* _EXERCISE GOAL_
Would you transcribe each entry that follows word for word, minus the images?

::::::::

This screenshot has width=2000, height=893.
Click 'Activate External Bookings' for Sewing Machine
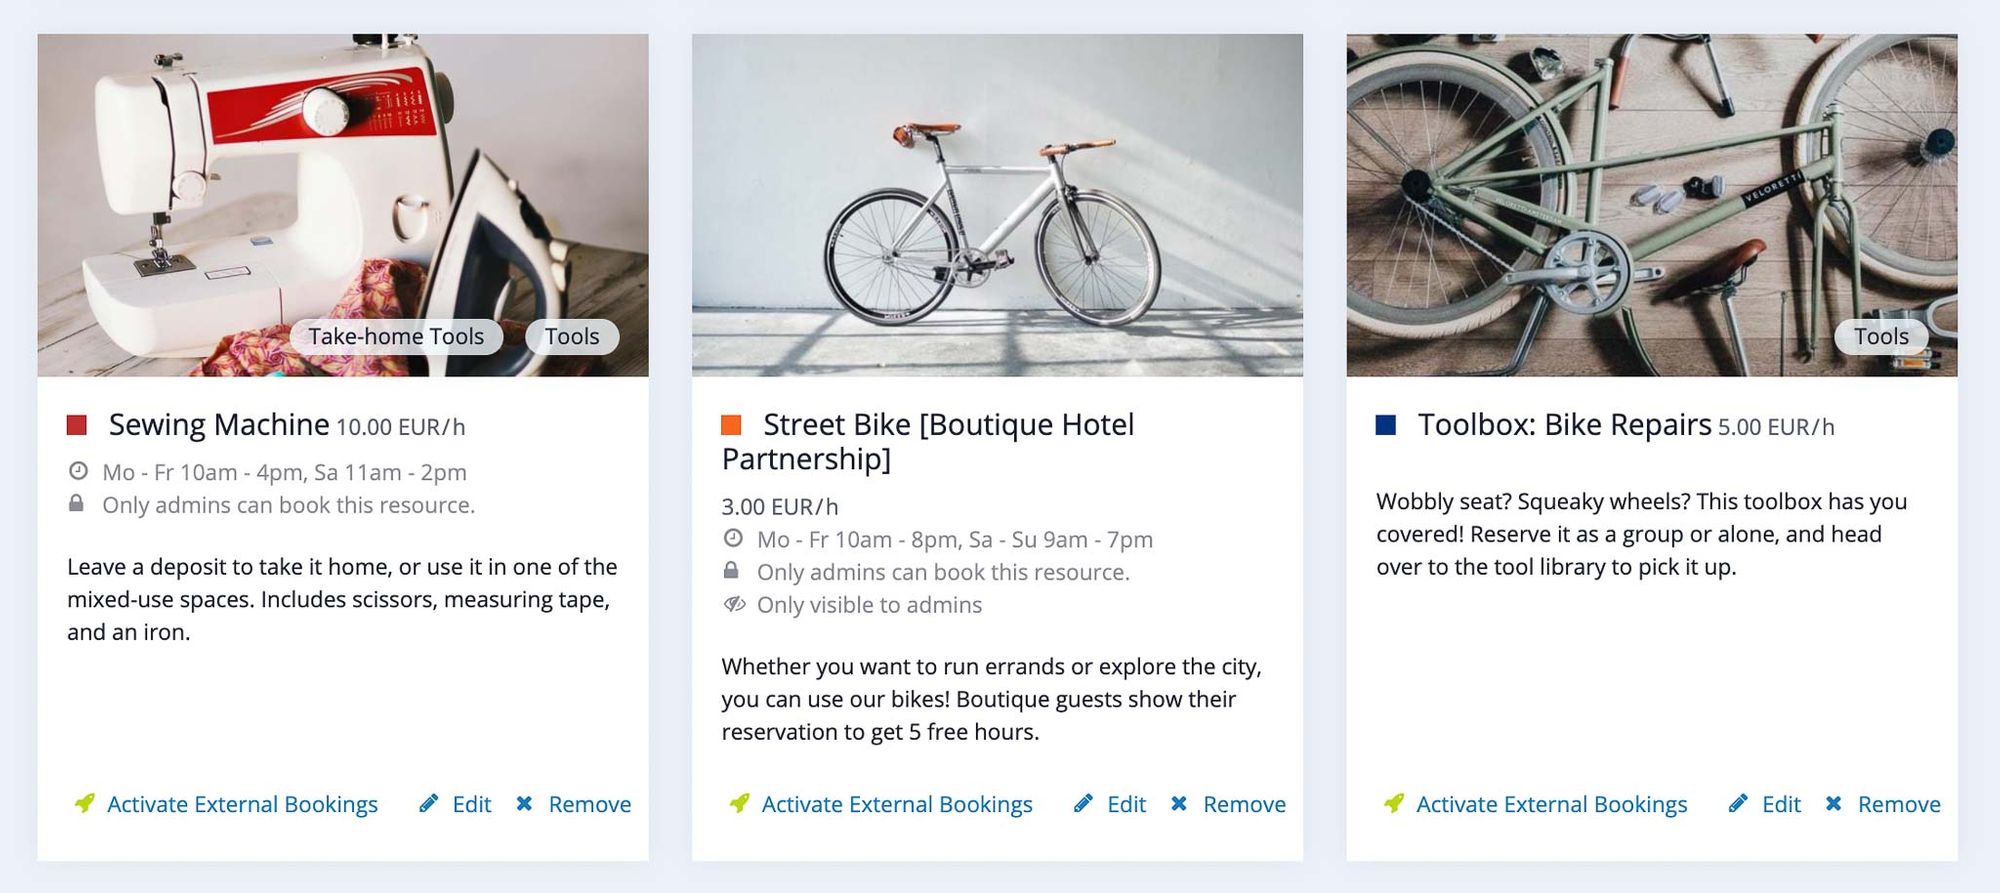(x=241, y=803)
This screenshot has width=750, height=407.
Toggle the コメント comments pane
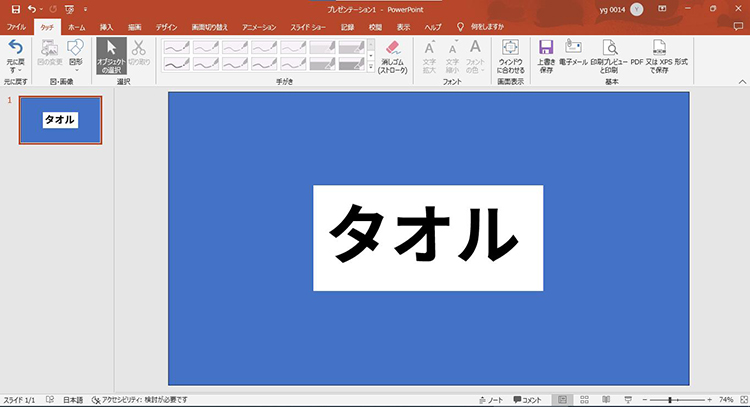tap(527, 399)
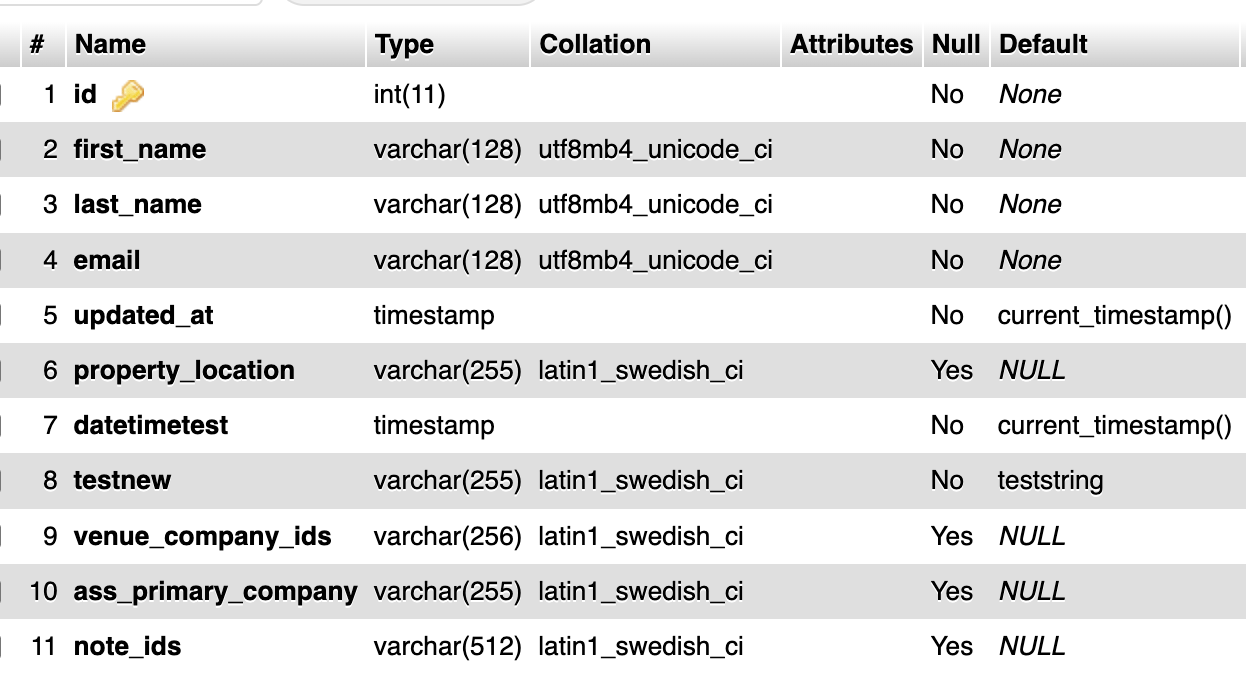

::::::::

* _RESPONSE TO THIS TASK_
This screenshot has width=2000, height=893.
Click 'Activate External Bookings' for Sewing Machine
(x=241, y=803)
This screenshot has width=750, height=407.
Toggle the コメント comments pane
tap(527, 399)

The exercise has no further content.